Une lettre de Juliette Drouet à Victor Hugo : 13/10/1854
22/04/2019
Jersey, 13 octobre, vendredi midi et demie
Il est bien vrai, mon trop bien-aimé, que j'ai l'audace de faire courir mes pattes de mouche sur votre majestueux museau de grand lion sans aucune espèce de crainte ni de timidité. Cela tient à la conscience que j'ai de mon infirmité, eu égard à votre puissante et fauve personnalité. Il n'en est pas de même quand je m'adresse à des êtres plus ou moins englués de bourgeoisie et de préjugés ; je sens qu'il y a là un danger pour moi et que le moins qu'il pourrait m'arriver serait d'y perdre ma liberté... d'esprit (de mouche). Avec vous je ne cours pas le même péril et je vagabonde en toute confiance autour de vous.
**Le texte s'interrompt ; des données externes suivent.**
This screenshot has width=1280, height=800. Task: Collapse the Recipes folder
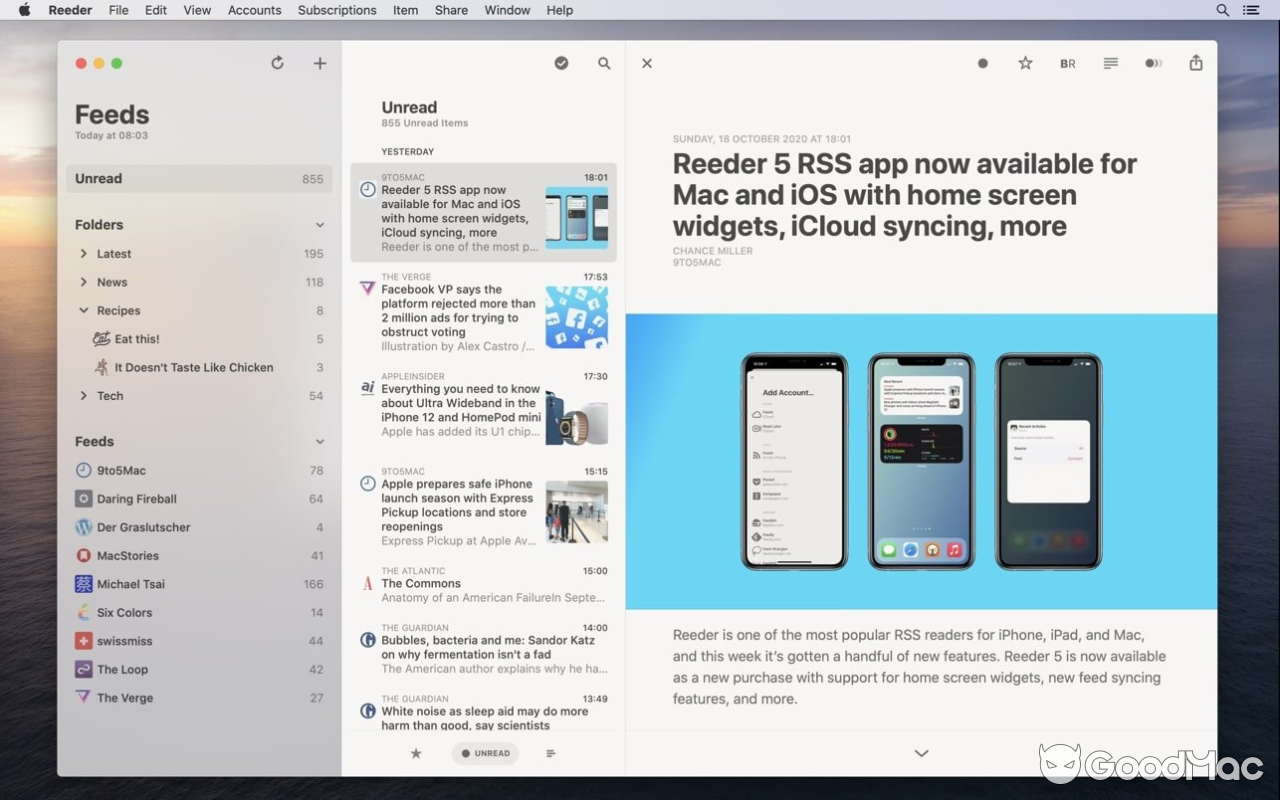point(84,310)
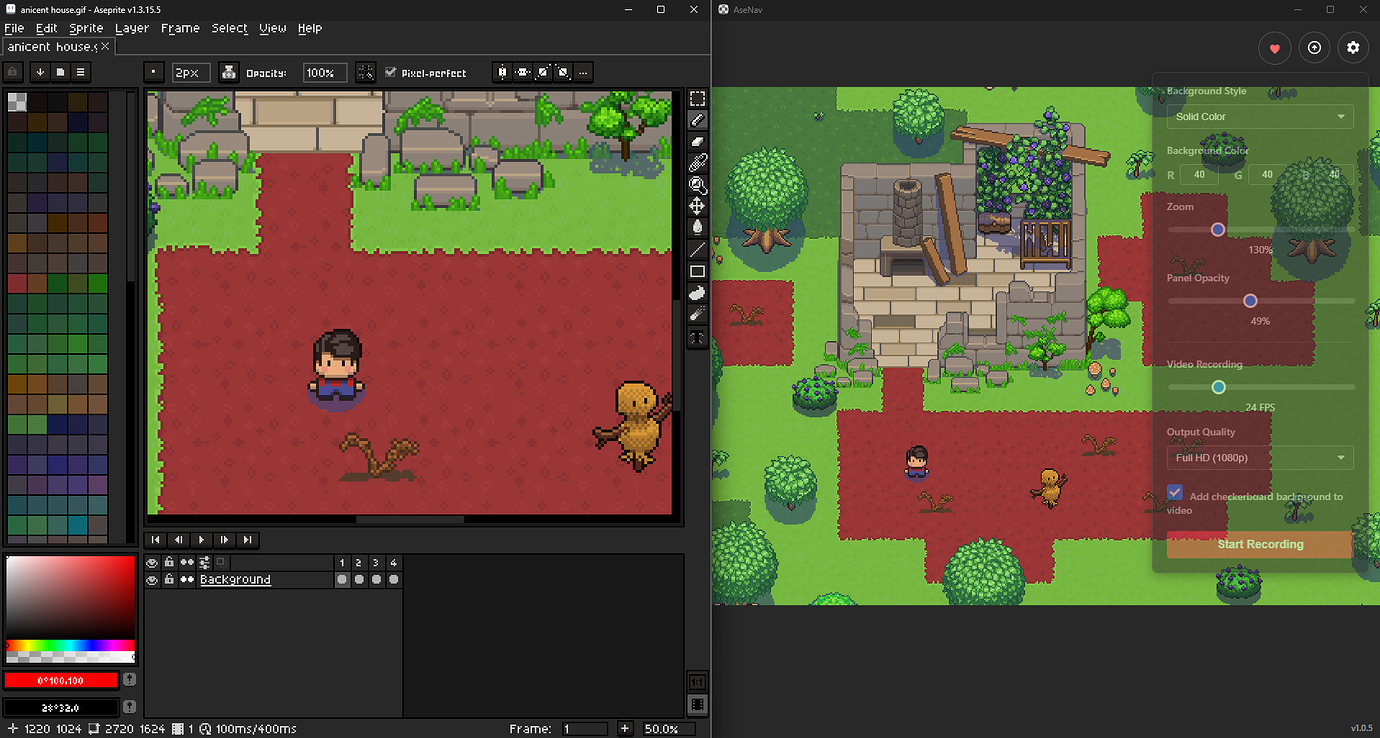This screenshot has height=738, width=1380.
Task: Play the animation in the timeline
Action: 202,540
D'ailleurs est-ce qu'il est possible de mal dire : je t'aime. Qu'on l'écrive en latin, en grec, en busulban, en baobétan, en chinois, en sanskri ou en charabia ? Je thème, je tème, je t'aime et même je t'aibe ? Tout cela est autant de diamants tirés de la mine inépuisable de mon amour. Le style lapidaire, lui-même, ne saurait y ajouter la valeur d'un iota. Mais la vile multitude préfère de beaucoup un bouchon de carafe taillé à facettes, voilà pourquoi j'ai si peu de goût à me montrer à elle dans toute ma simplicité brute et même brutale. Ce qui fait que notre Juju est muette et qu'elle aime mieux la foudre sur sa tête que son visage devant le sun. Cela ne m'empêche pas d'être bien touchée et bien reconnaissante de la peine que tu prends de te substituer à moi dans des occasions dangereuses, comme celle d'hier. Si je pouvais t'en aimer plus, je le ferais ; mais, à l'impossible nul n'est tenu, fût-on trois fois Juju. Je t'expliquerai cela tantôt quand je te verrai. D'ici là, je me livre au rognonage dans mes toiles et dans mes calicots achetés hier et puis je vous attends les ailes ouvertes, le cœur et l'âme à l'unisson.